Des remontées à l'échelle du CH, de la région puis au national
La conférence souligne par ailleurs que les mesures sont mises en œuvre "dans des espaces dédiés dont l'architecture a été conçue pour contribuer à la qualité des soins dans ce contexte particulier et par un personnel suffisamment expérimenté et formé". De plus, la disponibilité de sa chambre est assurée au patient à tout moment dès l'amélioration de son état clinique. Au niveau institutionnel, le début et la fin de toute mesure sont portées à la connaissance du praticien hospitalier d'astreinte, de l'interne et du cadre de garde, ainsi qu'au service de sécurité incendie de l'établissement. Les situations des patients "sont reprises lors des réunions institutionnelles de l'unité, au minimum de façon hebdomadaire", et sont portées à la connaissance du juge des libertés et de la détention (JLD) à chacun de ses passages dans l'établissement. La gestion de la disponibilité des chambres d'isolement engagera "la solidarité institutionnelle des responsables médicaux et administratifs des pôles". D'autre part, la CME devra faire de la réduction des pratiques de contention et d'isolement au strict minimum un volet spécifique de son projet médical.
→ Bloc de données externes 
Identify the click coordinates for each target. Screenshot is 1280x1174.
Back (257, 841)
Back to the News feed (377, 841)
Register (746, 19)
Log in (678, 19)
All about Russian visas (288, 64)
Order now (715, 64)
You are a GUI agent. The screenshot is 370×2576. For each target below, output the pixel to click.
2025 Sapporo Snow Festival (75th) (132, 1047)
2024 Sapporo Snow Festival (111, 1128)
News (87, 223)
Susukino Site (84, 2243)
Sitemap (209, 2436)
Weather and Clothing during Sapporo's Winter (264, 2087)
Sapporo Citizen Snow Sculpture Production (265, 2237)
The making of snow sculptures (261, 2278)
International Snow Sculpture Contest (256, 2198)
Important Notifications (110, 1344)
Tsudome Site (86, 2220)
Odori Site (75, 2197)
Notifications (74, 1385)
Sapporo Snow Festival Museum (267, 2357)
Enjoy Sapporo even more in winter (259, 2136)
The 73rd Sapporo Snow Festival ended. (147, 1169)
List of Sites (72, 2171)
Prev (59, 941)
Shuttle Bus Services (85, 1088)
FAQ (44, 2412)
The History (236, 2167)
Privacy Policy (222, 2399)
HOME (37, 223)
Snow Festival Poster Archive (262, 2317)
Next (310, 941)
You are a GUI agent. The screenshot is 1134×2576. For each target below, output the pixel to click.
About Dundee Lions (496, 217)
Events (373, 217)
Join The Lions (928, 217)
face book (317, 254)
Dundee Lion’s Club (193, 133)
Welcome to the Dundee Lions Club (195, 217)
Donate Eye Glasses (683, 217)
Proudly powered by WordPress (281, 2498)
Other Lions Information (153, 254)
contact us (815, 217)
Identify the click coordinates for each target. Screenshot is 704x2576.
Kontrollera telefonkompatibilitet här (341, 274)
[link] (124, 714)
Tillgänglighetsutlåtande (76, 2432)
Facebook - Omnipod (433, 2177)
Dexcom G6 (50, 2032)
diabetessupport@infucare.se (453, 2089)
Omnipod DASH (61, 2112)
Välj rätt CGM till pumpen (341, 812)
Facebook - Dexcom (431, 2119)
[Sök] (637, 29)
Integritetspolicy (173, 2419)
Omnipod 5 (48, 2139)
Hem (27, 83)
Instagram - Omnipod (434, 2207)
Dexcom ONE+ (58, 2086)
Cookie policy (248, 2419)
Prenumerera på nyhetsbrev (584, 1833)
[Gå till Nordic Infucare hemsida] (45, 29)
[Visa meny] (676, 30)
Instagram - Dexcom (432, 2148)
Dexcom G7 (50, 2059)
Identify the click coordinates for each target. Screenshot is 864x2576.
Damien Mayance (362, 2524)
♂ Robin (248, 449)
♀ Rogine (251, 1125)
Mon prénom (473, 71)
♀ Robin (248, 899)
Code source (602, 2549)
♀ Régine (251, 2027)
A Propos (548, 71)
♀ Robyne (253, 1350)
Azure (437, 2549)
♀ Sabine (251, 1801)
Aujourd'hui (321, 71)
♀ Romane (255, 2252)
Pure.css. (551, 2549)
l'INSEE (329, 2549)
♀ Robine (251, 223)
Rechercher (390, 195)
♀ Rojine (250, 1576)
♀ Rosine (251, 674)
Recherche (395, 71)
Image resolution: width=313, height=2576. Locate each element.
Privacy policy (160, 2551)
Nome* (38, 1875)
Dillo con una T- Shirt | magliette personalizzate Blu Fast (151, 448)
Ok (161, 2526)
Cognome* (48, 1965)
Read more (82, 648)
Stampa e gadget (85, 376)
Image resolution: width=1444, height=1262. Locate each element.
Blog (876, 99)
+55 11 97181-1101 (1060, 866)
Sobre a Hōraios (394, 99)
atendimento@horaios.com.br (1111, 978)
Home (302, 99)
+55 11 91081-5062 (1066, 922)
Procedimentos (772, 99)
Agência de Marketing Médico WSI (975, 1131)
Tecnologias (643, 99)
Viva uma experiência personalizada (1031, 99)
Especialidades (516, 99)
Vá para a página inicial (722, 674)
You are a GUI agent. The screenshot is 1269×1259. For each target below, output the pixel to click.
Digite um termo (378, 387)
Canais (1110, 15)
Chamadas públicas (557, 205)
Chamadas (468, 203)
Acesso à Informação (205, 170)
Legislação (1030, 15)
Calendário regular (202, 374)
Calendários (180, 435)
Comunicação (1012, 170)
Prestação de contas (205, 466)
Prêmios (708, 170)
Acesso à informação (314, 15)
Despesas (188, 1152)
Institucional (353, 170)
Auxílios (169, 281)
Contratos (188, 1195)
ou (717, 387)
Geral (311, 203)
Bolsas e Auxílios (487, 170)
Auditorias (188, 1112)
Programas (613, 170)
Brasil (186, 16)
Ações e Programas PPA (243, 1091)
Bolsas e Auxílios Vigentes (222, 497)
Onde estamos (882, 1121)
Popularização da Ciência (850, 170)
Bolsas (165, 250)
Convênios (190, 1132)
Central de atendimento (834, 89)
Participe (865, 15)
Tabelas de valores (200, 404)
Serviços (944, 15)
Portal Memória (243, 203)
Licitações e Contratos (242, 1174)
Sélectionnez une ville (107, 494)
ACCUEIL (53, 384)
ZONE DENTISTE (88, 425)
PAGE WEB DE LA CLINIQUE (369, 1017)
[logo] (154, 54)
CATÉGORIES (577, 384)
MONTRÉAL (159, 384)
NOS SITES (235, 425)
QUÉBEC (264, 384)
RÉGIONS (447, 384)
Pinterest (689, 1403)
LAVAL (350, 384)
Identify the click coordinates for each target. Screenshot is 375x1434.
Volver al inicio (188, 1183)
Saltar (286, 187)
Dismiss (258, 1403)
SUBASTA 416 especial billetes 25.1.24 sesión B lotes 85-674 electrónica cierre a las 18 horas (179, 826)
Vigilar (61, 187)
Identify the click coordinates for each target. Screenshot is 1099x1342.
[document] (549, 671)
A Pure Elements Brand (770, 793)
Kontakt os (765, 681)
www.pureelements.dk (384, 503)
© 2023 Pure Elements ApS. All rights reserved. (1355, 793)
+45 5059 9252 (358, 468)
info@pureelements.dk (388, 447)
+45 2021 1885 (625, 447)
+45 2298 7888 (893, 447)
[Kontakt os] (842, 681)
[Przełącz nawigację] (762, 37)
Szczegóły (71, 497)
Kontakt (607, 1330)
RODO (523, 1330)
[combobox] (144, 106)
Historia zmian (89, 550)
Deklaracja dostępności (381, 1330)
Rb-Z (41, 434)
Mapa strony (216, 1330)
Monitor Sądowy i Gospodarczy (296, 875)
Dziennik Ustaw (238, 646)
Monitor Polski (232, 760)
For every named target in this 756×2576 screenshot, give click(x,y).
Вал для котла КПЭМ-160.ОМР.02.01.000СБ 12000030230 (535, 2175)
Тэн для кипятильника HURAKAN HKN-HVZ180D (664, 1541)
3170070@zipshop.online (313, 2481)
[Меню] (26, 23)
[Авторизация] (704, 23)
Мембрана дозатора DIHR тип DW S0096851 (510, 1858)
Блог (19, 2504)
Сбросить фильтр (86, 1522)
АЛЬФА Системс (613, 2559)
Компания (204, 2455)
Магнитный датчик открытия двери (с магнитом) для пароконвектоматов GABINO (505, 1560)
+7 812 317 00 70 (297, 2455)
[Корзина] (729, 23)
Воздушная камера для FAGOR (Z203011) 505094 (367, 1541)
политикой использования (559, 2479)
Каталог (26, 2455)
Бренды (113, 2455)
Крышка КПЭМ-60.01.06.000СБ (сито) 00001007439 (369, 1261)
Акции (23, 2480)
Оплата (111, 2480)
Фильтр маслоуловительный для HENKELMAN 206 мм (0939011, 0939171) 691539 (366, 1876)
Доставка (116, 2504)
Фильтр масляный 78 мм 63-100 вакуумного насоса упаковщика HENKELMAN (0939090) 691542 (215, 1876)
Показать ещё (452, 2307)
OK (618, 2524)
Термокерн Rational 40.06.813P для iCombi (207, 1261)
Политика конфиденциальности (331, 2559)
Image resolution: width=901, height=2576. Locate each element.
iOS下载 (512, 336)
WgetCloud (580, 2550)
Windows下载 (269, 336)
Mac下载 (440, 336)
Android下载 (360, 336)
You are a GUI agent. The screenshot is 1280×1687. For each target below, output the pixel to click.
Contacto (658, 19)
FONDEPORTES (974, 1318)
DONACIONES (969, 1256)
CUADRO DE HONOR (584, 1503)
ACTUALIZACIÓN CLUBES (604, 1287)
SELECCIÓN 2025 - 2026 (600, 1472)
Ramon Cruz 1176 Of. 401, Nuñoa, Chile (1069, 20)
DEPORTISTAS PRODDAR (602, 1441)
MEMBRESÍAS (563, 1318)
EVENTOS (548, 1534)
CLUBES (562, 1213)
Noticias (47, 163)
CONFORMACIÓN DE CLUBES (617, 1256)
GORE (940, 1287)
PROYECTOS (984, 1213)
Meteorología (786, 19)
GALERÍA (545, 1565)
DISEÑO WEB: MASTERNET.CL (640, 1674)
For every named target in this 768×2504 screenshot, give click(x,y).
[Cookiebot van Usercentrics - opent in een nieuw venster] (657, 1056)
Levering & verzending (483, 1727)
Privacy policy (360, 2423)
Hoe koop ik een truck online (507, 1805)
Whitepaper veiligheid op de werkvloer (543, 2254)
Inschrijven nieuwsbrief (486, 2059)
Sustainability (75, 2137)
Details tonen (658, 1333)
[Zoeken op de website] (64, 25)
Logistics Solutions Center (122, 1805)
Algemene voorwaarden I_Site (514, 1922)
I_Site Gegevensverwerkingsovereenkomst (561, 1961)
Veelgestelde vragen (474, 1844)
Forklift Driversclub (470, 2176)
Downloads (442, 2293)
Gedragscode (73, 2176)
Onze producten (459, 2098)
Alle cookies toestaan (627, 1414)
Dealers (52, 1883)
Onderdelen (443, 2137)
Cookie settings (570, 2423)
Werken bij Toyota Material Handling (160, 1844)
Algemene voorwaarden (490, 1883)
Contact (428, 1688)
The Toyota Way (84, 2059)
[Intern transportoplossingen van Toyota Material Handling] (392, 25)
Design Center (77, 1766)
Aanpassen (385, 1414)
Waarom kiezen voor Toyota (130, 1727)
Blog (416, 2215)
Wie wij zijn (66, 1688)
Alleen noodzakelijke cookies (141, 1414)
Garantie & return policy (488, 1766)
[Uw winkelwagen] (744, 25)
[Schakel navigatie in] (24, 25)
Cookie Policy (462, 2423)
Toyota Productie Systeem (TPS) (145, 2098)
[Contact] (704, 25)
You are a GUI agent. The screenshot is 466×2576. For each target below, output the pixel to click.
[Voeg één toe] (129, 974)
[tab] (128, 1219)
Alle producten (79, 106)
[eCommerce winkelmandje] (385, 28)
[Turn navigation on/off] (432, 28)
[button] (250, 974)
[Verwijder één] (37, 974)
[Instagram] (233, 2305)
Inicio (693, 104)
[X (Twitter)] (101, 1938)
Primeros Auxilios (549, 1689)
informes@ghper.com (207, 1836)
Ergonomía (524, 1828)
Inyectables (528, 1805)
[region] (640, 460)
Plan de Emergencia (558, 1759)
Sur la base du registre prévu par la loi, l'établissement devra établir annuellement en lien avec la CME et le département d'information médicale (Dim), un rapport rendant compte des pratiques, et la politique qu'il définit et met en œuvre pour en limiter le recours (évaluation des pratiques professionnelles, formations et recherches, etc..). Ce rapport sera transmis à la commission des usagers, au comité d'éthique et au conseil de surveillance pour avis, ainsi qu'à l'ARS. Ceci pour une analyse régionale de ces pratiques en lien avec les rapports de la commission départementale des pratiques psychiatriques (CDSP) "qui en est mensuellement informée". Enfin, la conférence rappelle son souhait de la mise en place d'un observatoirenational de ces pratiques, dont elle a déjà fait la demande au ministère.